By night, he sells drugs to pay the bills, seeing it as steady work with his supplier Angelo usually being a nice guy. However, things get ugly when a new kingpin comes in and starts selling drugs cheaper on their turf. Angelo has Bo find this kingpin, so Bo uses his pickpocketing skills as a magician when he goes to a club, managed by Bo's friend Luna, where the new kingpin has his dealers selling.

Bo asks one of the dealers for drugs and pickpockets his phone to look up his call history, and finds out that his supplier's name is Maurice. Angelo finds where Maurice lives, invades his house with Bo and forces Bo to chop off his hand.
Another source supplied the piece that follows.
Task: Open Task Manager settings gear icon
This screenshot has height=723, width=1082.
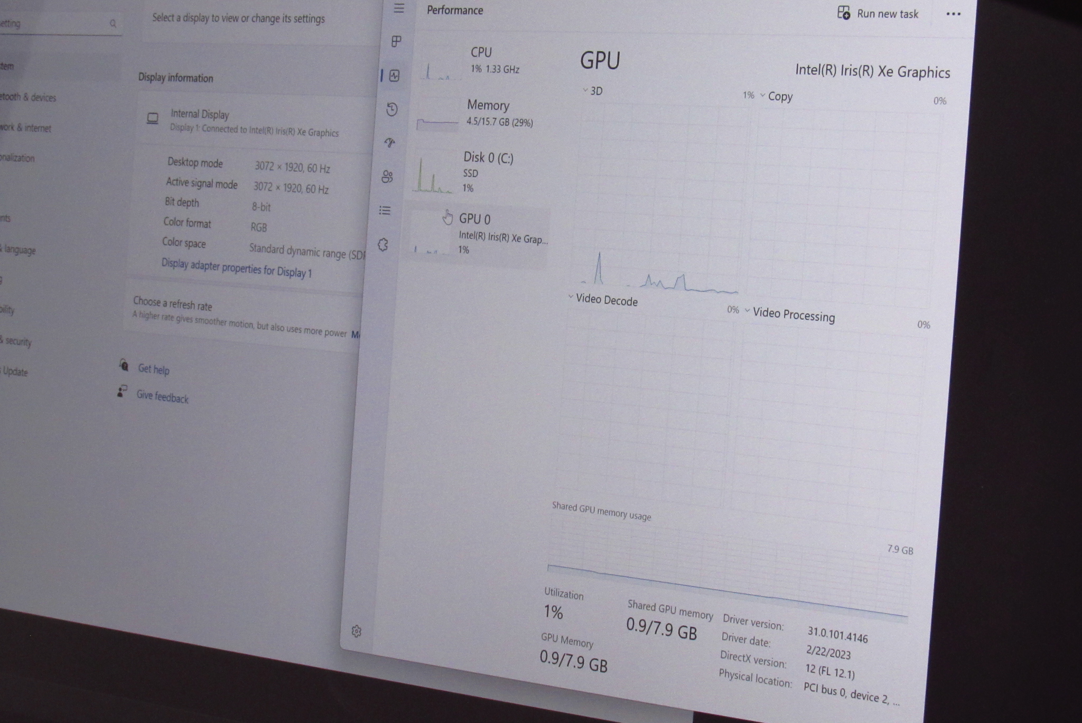Action: pyautogui.click(x=357, y=631)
Bo then gets in too deep when he tries to skim $15,000 off the money he makes from drug dealing so he and Tina can leave town. When Angelo finds out, he threatens to kill Bo unless he can come up with $45,000 in one week. Bo finds the money, but has to steal the last $9,000 from Luna by watching her unlock the safe when she invites him up to the main office; he pickpockets the office keys as they leave. He waits to have one last drink with Luna, feeling guilty for having stolen from her, yet relieved he may make it out of his predicament alive.
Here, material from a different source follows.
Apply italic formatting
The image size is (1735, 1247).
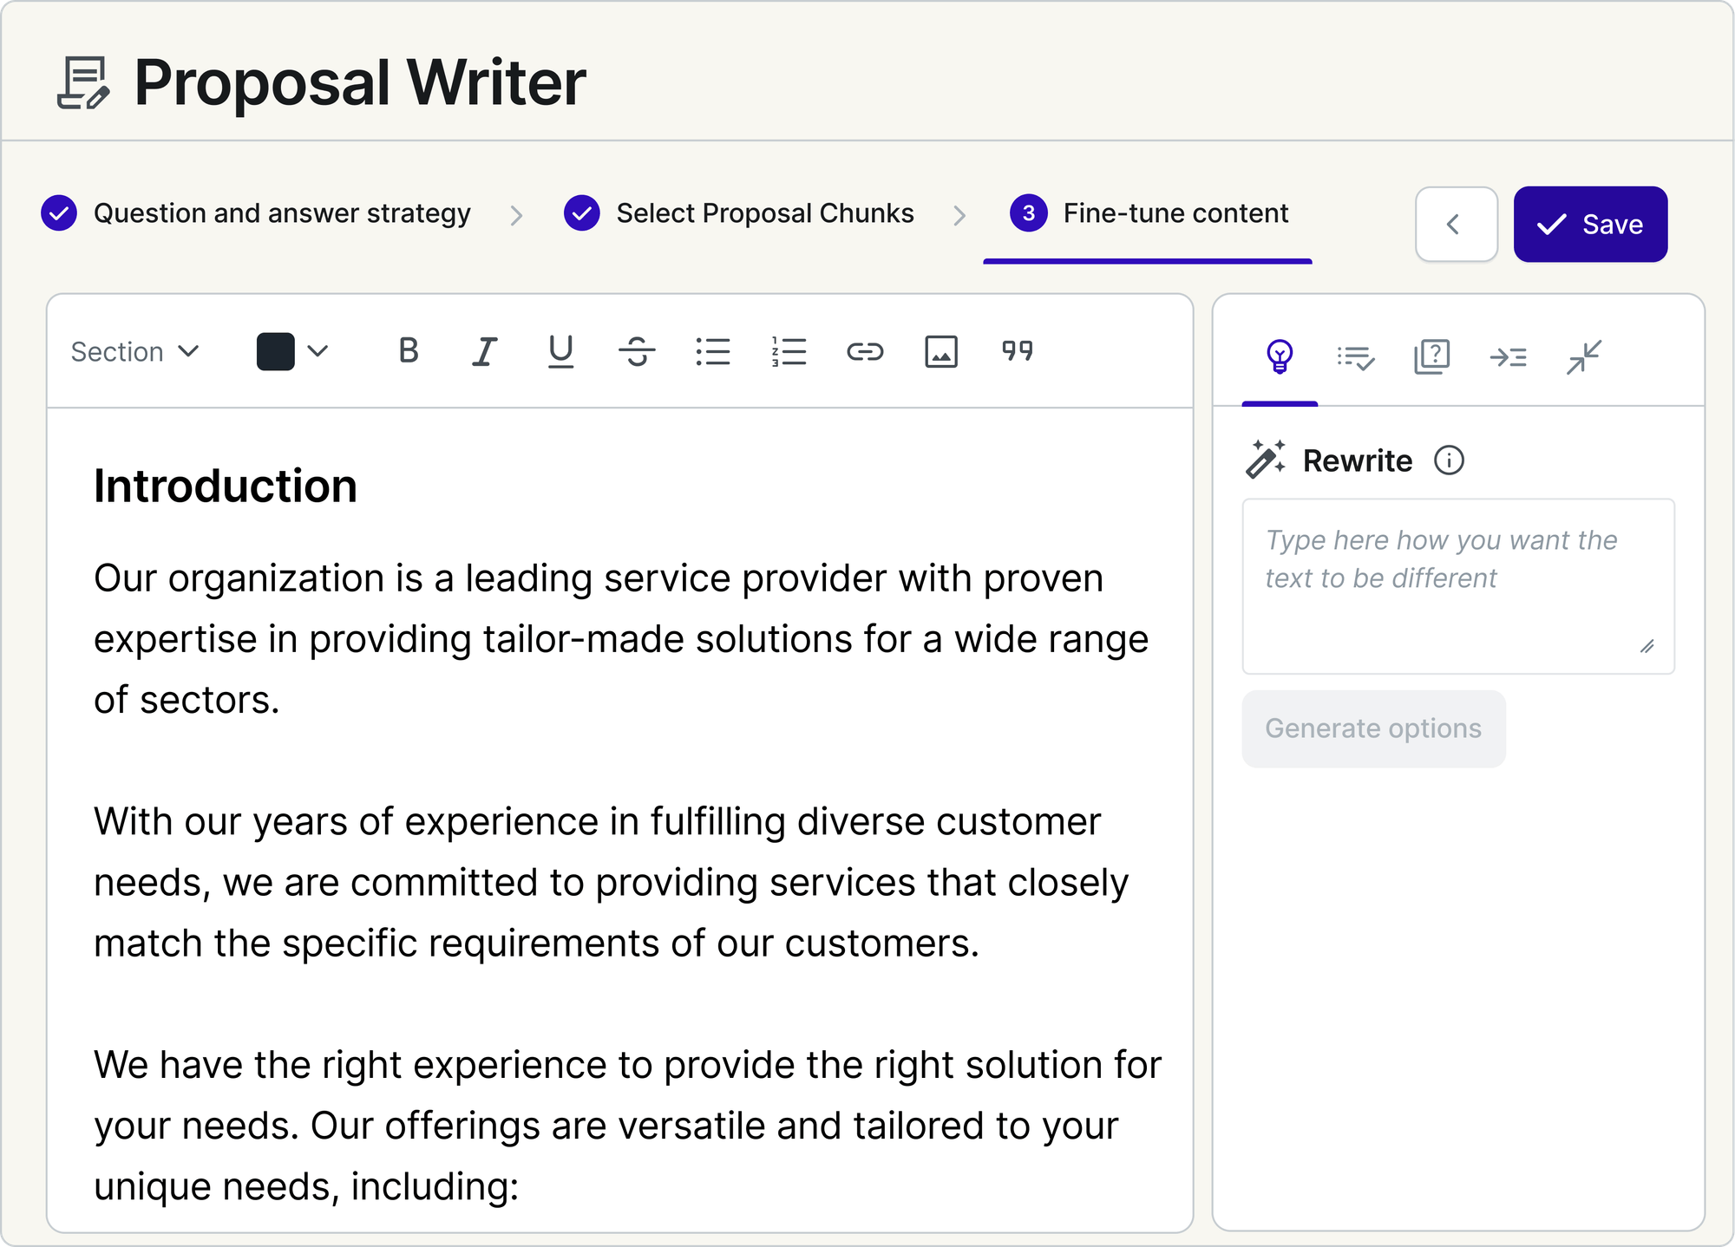click(484, 351)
However, Maurice's gang is at the club at the same time. When they spot him, they knock him out, handcuff him and put him in the trunk of a car. Bo manages to escape by using his electromagnet to lift the latches on the handcuffs and trunk, but Maurice stole all his money.

When Tina is kidnapped by Angelo as ransom, he gets back in touch with his old high school science teacher to get more power to his electromagnet. The teacher has an idea to add a feedback oscillator, but warns that it may cause the wires in his arm to overheat.

Bo then goes to Angelo's house with the supplemented electromagnet to find out where Tina is, where he rips out one of his ex-co-worker's gold teeth, hits the other with his own aluminum bat and then sends it flying into the wall. When Angelo goes to shoot him, he stops the bullets and causes the lights to flicker. He then drops the bullets to the floor, picks one up and slowly burrows it into Angelo's forehead to force him to divulge Tina's whereabouts. After Angelo tells Bo that she is with his aunt, he releases the bullet from Angelo and gives him $15,000 before leaving.

Bo goes to pick her up with his arm burnt and they start a new life with Bo's girlfriend Holly in San Diego. As they are getting accustomed to their life, Bo still does street magic as his arm has now healed and Holly walks in on him in the bathroom late at night developing a new trick after waking up to all the lights in the house flickering.

==Cast==
- Jacob Latimore as Bashir "Bo" Wolfe
- Seychelle Gabriel as Holly
- Dulé Hill as Angelo
- Storm Reid as Tina Wolfe
- Sasheer Zamata as Georgi
- Michael Villar as Packy
- Brandon Johnson as Ramone
- Cameron Esposito as Luna
- Phil Lewis as mob boss
- Mane Rich Andrew as Maurice
- Frank Clem as Mr. Granger
- Alex Hyner as Noah

==Release==
The film premiered at the 2016 Sundance Film Festival on January 23, 2016. On January 28, 2016, WWE Studios and BH Tilt acquired distribution rights to the film. The film was released on April 28, 2017, by WWE Studios and BH Tilt.

===Box office===
In North America, Sleight was released alongside How to Be a Latin Lover, Baahubali 2: The Conclusion and The Circle, and was projected to gross $1–2 million from 565 theaters in its opening weekend. It ended up debuting to $1.7 million (a per-theater average of $3,012), finishing 14th at the box office.

===Critical response===
On review aggregator Rotten Tomatoes, the film has an approval rating of 83% based on 42 reviews. The site's critical consensus reads, "Sleight subverts genre norms, delivering a smart and well-acted – if ultimately somewhat frustrating – magical mystery." On Metacritic, the film has a score 62 out of 100 based on reviews from 18 critics, indicating "generally favorable reviews".

== Soundtrack ==
The Sleight soundtrack was put out by Lakeshore Records on May 12, 2017. It contains 28 tracks by various artists, showcasing the original score by Charles Scott IV and including music by Thugli, Georgi Kay, Julien Jabre, Kid Ikarus and AmirSaysNothing.